Using the records below, repeat exactly the lines from the one holding "Where should I click to: Switch to the Параметры" through the one holding "Given: Click the", both ends included, and no others.

Saved entries:
****
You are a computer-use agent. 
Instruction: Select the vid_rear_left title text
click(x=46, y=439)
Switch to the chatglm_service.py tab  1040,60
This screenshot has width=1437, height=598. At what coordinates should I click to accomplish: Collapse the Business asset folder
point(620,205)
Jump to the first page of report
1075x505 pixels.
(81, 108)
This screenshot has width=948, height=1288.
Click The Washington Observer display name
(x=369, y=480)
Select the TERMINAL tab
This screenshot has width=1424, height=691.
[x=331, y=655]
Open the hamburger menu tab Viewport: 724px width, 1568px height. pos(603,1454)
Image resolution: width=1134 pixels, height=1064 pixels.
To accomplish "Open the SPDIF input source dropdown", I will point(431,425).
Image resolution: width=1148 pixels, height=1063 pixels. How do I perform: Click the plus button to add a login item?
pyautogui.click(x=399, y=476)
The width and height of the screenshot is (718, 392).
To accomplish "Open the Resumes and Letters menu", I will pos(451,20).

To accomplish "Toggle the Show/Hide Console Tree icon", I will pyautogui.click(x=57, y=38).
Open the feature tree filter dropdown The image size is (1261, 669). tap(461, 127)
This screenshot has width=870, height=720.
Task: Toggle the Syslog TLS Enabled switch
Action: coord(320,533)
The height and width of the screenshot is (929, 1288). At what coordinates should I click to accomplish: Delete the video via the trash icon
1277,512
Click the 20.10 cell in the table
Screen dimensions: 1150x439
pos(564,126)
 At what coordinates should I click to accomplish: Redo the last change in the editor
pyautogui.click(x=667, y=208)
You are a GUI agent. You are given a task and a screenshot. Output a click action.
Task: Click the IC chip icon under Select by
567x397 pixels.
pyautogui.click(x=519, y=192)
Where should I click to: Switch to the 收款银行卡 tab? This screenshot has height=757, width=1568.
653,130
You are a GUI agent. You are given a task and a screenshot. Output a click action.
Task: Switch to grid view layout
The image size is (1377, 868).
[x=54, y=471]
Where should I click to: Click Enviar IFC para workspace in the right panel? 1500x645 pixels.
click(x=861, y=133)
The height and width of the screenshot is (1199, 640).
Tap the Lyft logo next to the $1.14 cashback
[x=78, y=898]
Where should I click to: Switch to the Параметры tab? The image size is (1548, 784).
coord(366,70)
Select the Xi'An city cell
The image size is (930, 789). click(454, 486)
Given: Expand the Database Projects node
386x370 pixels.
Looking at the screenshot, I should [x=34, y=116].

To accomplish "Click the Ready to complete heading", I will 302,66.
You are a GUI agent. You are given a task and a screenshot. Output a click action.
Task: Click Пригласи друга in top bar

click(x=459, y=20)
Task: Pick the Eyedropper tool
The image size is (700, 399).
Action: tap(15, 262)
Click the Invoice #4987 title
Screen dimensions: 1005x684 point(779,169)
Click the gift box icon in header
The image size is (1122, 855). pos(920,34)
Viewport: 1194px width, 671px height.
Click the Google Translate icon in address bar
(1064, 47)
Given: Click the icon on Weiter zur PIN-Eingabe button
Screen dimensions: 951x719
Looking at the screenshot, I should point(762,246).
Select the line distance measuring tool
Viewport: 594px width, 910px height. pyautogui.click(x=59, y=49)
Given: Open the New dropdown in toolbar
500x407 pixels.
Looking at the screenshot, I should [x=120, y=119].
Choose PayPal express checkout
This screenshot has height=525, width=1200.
****
Written answer>
Where should I click to: Switch to the Параметры tab? The image size is (1548, 784).
coord(366,70)
Select the Xi'An city cell
The image size is (930, 789). click(454, 486)
Given: Expand the Database Projects node
386x370 pixels.
Looking at the screenshot, I should [x=34, y=116].

To accomplish "Click the Ready to complete heading", I will 302,66.
You are a GUI agent. You are given a task and a screenshot. Output a click action.
Task: Click Пригласи друга in top bar

click(x=459, y=20)
Task: Pick the Eyedropper tool
The image size is (700, 399).
Action: tap(15, 262)
Click the Invoice #4987 title
Screen dimensions: 1005x684 point(779,169)
Click the gift box icon in header
The image size is (1122, 855). pos(920,34)
Viewport: 1194px width, 671px height.
Click the Google Translate icon in address bar
(1064, 47)
Given: Click the icon on Weiter zur PIN-Eingabe button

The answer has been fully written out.